QUESTION: What location?
MR. CROWLEY: New York. Again, more details to follow. But that’s what I can tell you there.
Since we’re on the subject, I will mention with regard to the announcement of plans for 1,300 units in East Jerusalem, that we were – let me start again. We were deeply disappointed by the announcement of advanced planning for new housing units in sensitive areas of East Jerusalem. It is counterproductive to our efforts to resume direct negotiations between the parties. We have long urged both parties to avoid actions which could undermine trust, including in Jerusalem, and we will continue to work to resume direct negotiations to address this and other final status issues. And I would expect this will be a topic of discussion when the Secretary meets the prime minister.
QUESTION: Mr. Crowley, do you notice that there is a pattern here concerning the truth, Yosef’s announcement on building the – on the new buildings and so on coincided with the Vice Presidential speech in New Orleans? It seems that every time there is visitor, a high caliber visitor, be it an American visitor to Israel or an Israeli visitor to the United States, there seems to be an announcement of building settlements.

Supplied data -
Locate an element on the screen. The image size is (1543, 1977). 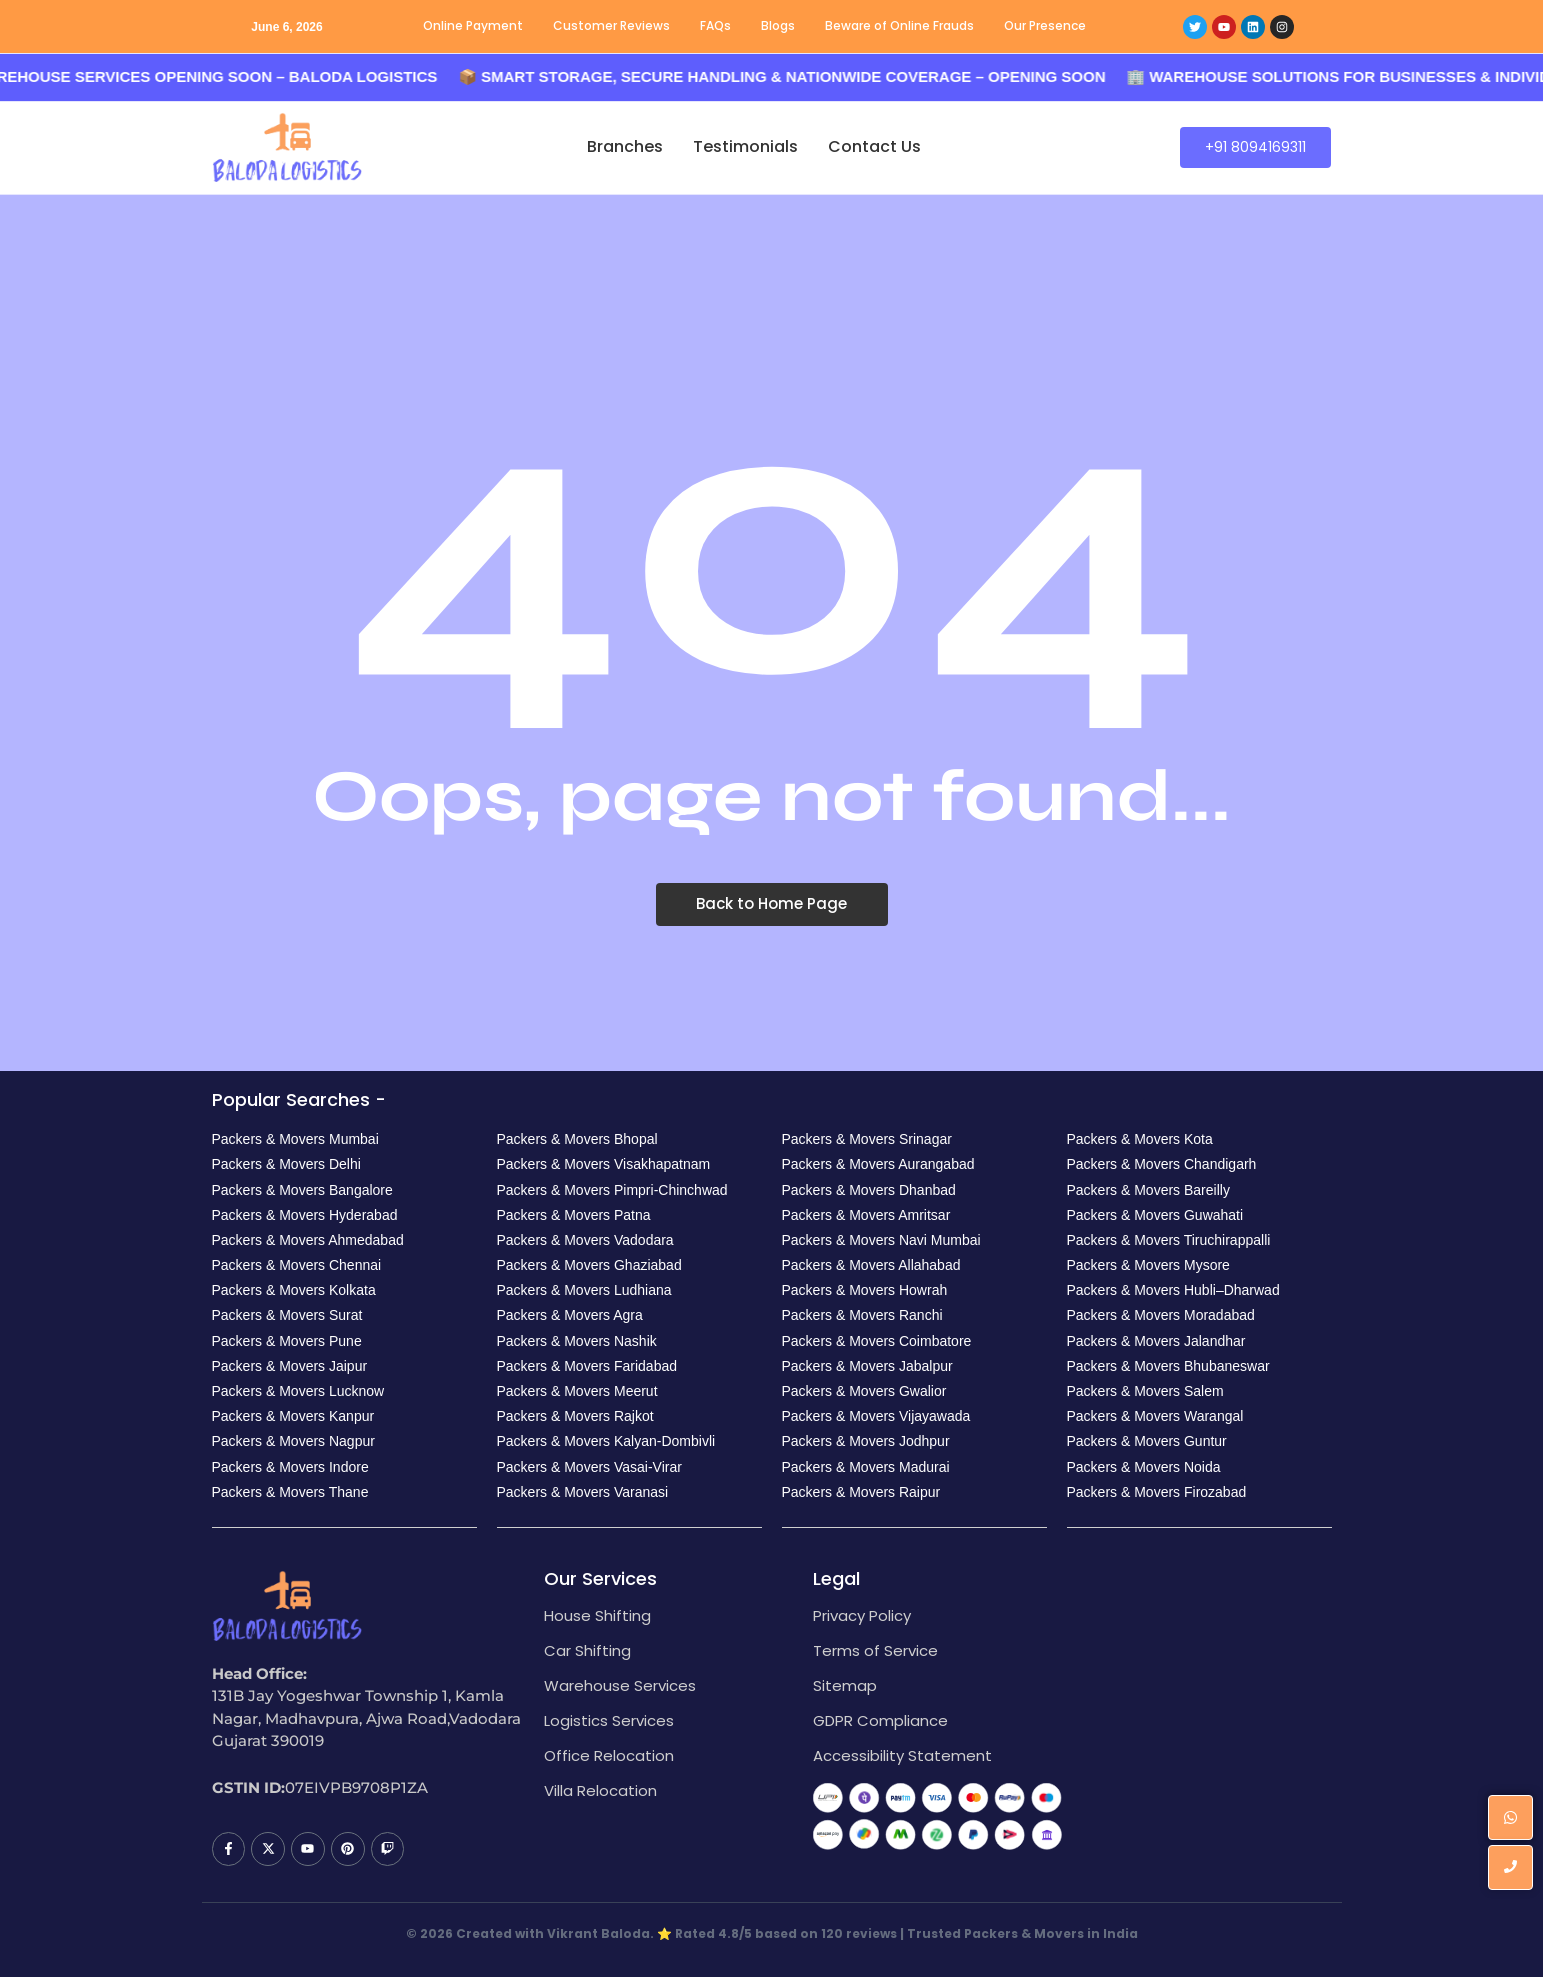
Packers & Movers Ghaziabad is located at coordinates (589, 1265).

Given exercise -
In the briefing transcript above, how many housing units in East Jerusalem were the announced plans for?

Response to the exercise -
1,300 units